Alan Edwards – Award for 2018

Alan Edwards Award 2018

The award this year goes to 63 MI Company 

Presented to CO 6 MI Battalion, Lt Col Andy Hetherington on Corps Day by Mr Tony  Hetherington, chairman FICM. 

Major Francis Edward Foley CMG was a British Secret Intelligence Service officer. As a  passport control officer for the British embassy in Berlin, Foley bent the rules and helped thousands of Jewish families escape from Nazi Germany after Kristallnacht and before the outbreak of the Second World War. He is officially recognised as a British Hero of the  Holocaust. 
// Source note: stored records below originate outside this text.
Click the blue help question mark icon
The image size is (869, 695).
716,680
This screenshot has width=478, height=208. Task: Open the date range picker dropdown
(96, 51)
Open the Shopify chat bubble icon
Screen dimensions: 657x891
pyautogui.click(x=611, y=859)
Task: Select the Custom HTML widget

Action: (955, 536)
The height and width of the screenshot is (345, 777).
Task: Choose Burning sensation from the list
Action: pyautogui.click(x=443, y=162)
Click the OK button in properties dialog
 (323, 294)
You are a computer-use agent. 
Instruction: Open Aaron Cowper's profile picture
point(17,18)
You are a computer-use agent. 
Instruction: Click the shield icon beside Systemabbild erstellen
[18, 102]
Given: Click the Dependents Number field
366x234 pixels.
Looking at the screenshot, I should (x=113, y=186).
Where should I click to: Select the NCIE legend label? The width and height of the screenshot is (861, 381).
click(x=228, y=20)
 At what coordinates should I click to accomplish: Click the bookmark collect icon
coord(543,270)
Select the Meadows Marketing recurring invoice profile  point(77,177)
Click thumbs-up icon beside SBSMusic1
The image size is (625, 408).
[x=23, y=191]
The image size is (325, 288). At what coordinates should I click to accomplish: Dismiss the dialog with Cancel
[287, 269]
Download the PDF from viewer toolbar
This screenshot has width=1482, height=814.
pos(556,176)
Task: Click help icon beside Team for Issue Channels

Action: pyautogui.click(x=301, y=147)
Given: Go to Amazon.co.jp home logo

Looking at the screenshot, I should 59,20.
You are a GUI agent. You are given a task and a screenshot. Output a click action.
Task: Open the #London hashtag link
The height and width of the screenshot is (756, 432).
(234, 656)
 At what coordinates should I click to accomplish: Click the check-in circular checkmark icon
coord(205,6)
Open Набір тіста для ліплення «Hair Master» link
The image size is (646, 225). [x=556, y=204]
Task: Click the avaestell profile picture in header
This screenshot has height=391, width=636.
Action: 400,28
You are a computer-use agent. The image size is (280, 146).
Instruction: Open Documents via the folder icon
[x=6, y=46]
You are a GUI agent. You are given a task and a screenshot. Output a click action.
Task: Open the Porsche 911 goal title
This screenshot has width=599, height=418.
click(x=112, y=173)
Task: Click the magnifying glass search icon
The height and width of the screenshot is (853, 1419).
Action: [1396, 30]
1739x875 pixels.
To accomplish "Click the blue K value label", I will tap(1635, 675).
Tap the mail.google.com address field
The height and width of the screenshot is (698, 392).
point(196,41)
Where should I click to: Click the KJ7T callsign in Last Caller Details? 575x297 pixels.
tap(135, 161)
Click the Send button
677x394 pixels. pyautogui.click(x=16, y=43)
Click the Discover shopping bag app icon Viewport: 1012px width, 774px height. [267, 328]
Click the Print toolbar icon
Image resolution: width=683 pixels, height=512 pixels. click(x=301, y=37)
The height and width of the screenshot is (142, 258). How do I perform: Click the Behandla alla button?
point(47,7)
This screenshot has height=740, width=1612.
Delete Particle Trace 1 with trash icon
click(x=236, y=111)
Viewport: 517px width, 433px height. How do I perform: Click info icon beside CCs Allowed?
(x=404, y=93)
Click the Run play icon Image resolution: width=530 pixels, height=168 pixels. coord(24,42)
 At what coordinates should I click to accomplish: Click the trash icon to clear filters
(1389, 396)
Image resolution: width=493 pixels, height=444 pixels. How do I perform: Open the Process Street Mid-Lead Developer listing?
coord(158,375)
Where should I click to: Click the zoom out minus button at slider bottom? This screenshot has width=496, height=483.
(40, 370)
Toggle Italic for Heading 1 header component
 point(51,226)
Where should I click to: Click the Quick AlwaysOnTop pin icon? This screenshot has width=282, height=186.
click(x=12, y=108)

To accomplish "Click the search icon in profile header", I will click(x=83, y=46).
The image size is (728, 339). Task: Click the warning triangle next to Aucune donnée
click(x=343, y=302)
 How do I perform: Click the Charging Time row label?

Following the war, Foley retired to Stourbridge where he lived with his wife Katharine. 63 MI  Coy, based in Stourbridge, had been aware of Frank Foley’s ties to the Intelligence Services  following initial research in 2009, and had named the company’s all ranks mess the Foley  Room, in his honour. In 2018 the Company began researching Foley in more detail. The book  by Michael Smith Foley: The Spy Who saved 10,000 Jews (1999), alluded to Foley being an 

Intelligence Corps officer. Initially there was some scepticism as the London Gazette referred  to him being in the Hertfordshire Regiment. However, not to be put off and through the good  offices of the Corps museum, it was unequivocally confirmed in the National Archives that  Foley served as an Intelligence Corps officer from 1922 through to his retirement in 1949,  working in what was known as MI1b. 

In recognition of Foley’s efforts during the war and his service in the Intelligence Corps, 63  Coy designed and commissioned a tribute wall which is installed in the company HQ in the  Army Reserve Centre in Stourbridge. The company contacted the FCO in Ottawa, following up  on an article published on the FCO website announcing that Frank Foley’s descendants had  gifted his original medal collection to the UK government in November 2017. The medals were  sent back by the FCO to SIS in London. With support from ICA, the company obtained a  miniature collection of the medals to be displayed alongside the tribute. 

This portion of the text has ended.